▶ What you need to do: Convert the data below into a JSON list of strings with one string per line, skipping blank lines. Omit the pictures.

(Recorded data)
— begin —
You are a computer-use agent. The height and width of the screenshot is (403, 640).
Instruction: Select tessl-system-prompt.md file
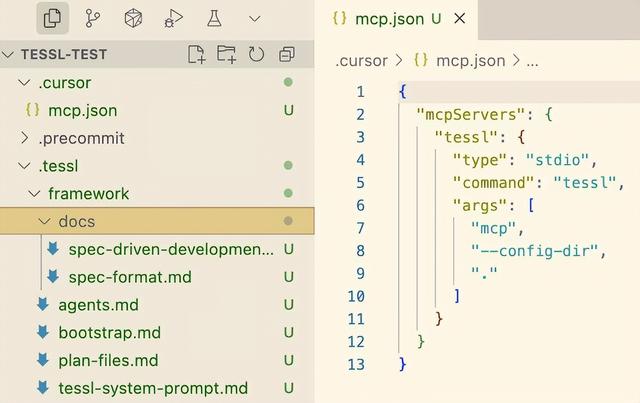152,388
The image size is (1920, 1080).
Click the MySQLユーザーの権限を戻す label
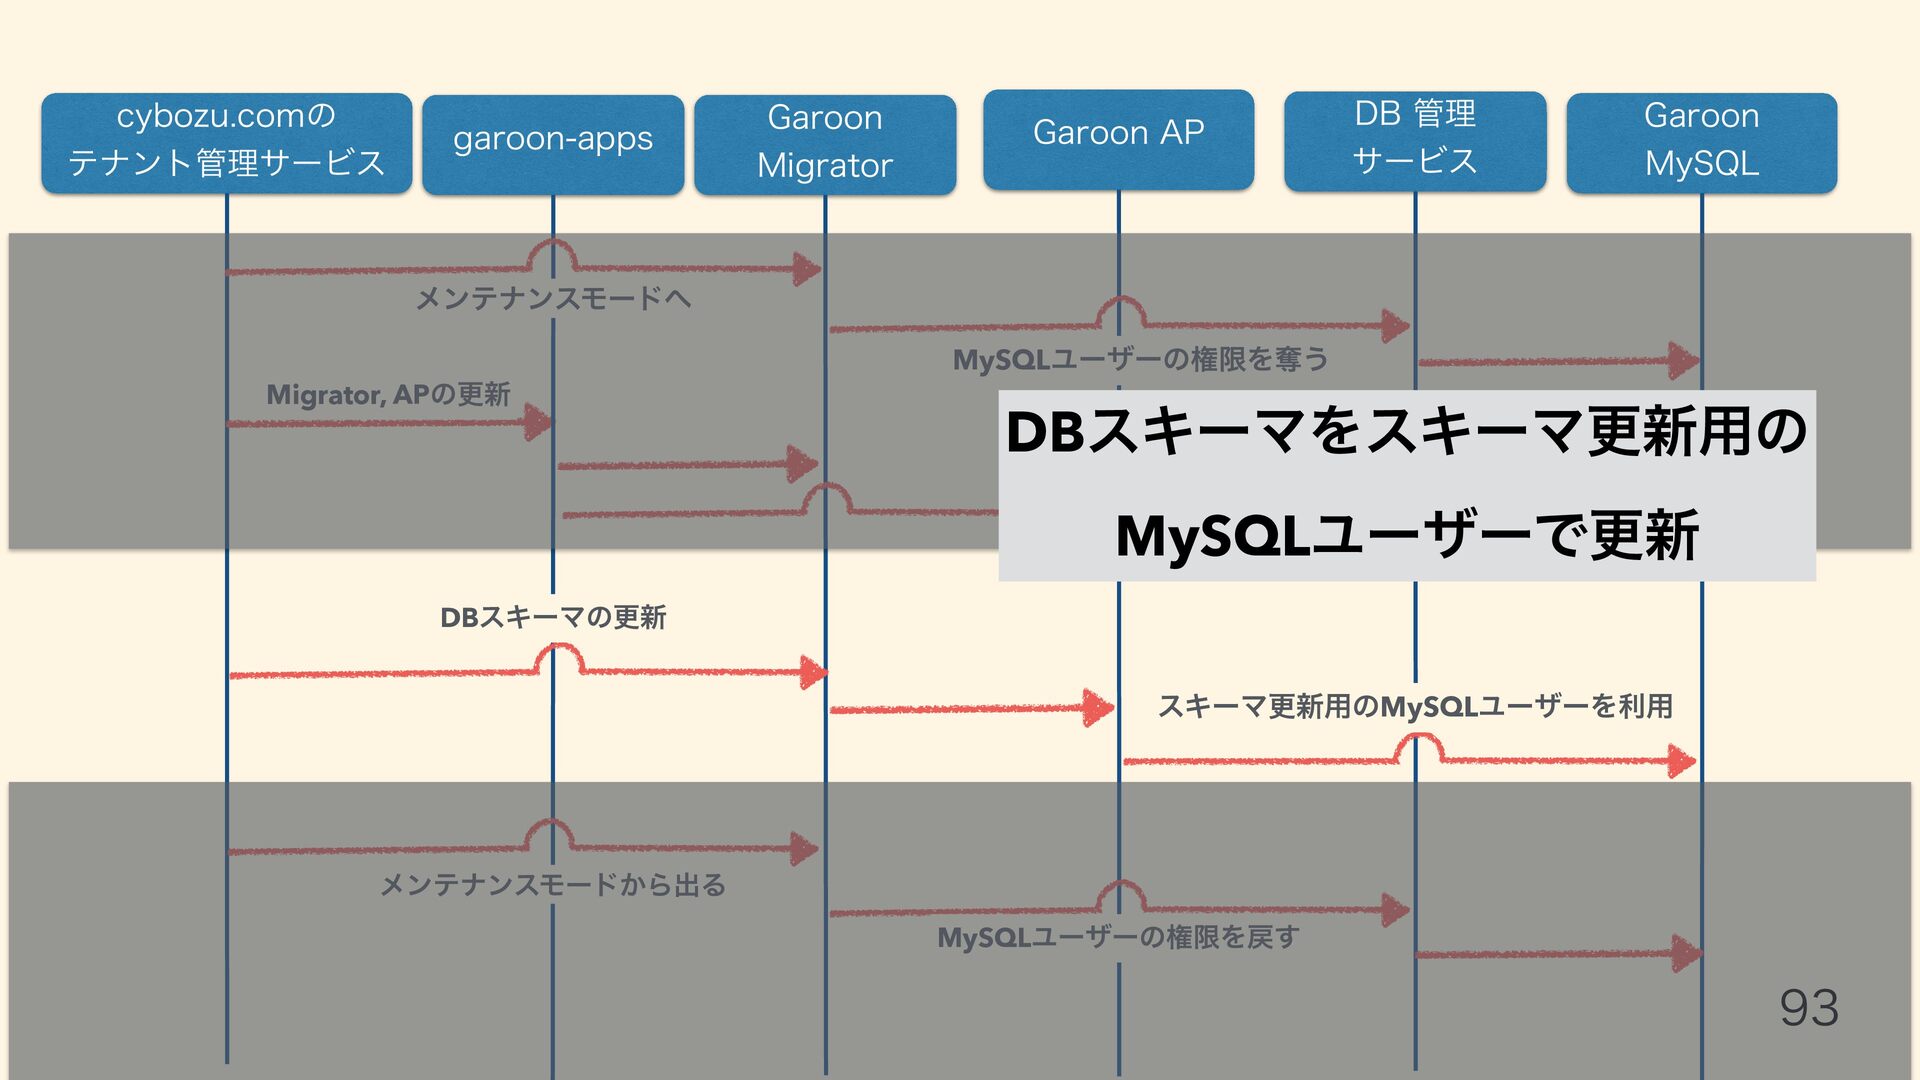(x=1118, y=937)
— end —
▶ Answer:
[
  "You are a computer-use agent. The height and width of the screenshot is (403, 640).",
  "Instruction: Select tessl-system-prompt.md file",
  "152,388",
  "The image size is (1920, 1080).",
  "Click the MySQLユーザーの権限を戻す label",
  "(x=1118, y=937)"
]